そうした衝動が生命が持ち得る本能なのかどうかは解らないけれど、命の危機的状況とまでは言えなくとも、自分という美術家という特異体質とでも言えば良いのか、いずれにせよ自分にとって意識と思考との関係はとても興味深い。

この世を全体として感じるためにはどうしたら良いのか。

自分はある時からそれについて考えるには、この世の全体性を「美」に置き換えてみる必要性があると考えるようになる同時に、自分がいる場所を変えてみる必要をとても強く感じてもいた。

そんな時にたまたまはじめたのがRock Climbing。それはまさに自分が求めていた全体を感じるために最適な場所であったと思う。

自然の岩場にあちこち出掛け、四六時中、岩を登ることばかり考えていた。

降り返れば、そうしたRock Climbingをしながら感じていたあれこれが、いまも心の中にしっかりと残っていて、岩場に行くことが無くなって随分と年月は経ってしまっているけれど、あの頃、なぜあれほどに岩にしがみつくことに夢中になっていたのかについて考えれば、そこには明らかに「美」が存在していたからだと思う。

この世の全体と美との関係性について考えること。

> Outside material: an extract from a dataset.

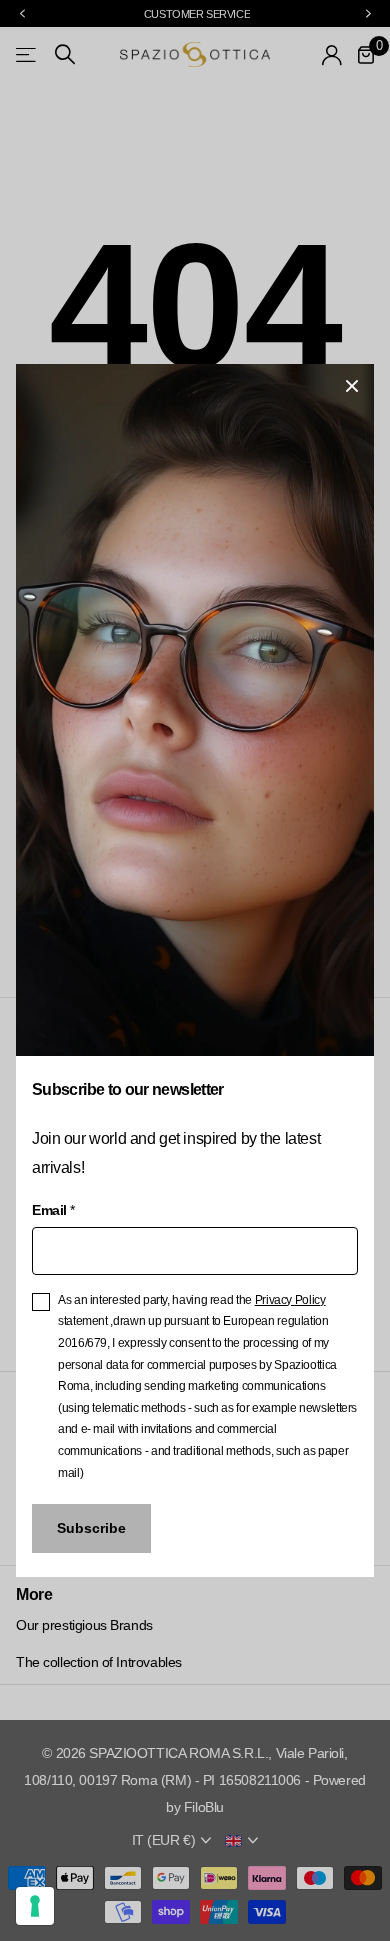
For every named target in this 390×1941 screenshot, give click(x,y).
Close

それが自分が美術家を名のる最も大きな理由でもあるのだけれど、一般的には多くの人が持っているであろうイメージ…美術家とは美術作品をつくる人というイメージは仕方ないことだと思う。

この社会では生き方は職業とは認識されないし、職業を持つことが社会性であるかの如く思われてはいるこの世の中では、芸術家は社会的に認知されにくい…。

そういう自分も、美術家が職業だとは思っていないし、職業である必要性もないとは思うけれど、でもしかし、この社会にとって本当に必要なのは、人それぞれの生き方が尊重されることだと思う。 

自分と言う美術家にとって美術作品をつくることは然程重要なことではなく、それよりもむしろ「美とは何か」という問いを思考の中心に置くことによってこの世を理解し感じたい。

勿論、芸術作品やArtの中にはそういった問いを携えていることも゙多々あるわけで、そうした作品や作家をつうじて気付くことは多いし、自分自身が美術作家として作品をつくることももちろんあり得はする。

「美とは何か」についてを、芸術作品や芸術的な行動から感じ取ろうとすることはけっして間違いではないし、そのための手立てとして有効だとは思っているけれど、効率と経済が優先される現代社会に於いては、芸術もまたこうした社会的役割を担されがちであるということからすれば、芸術が必ずしも「美」を内在させているとは限らない。

そもそも美術とArtの間には大きな隔たりがある。美はArtではないし、Artは美でもない…。

世界の混乱もそこと大きく関係しているのではないか。

この隔たりを乗り越えるためにも、「美とは何か」 という意識を常に思考の中心に持ち続ける美術家でありたいと今日も思っている。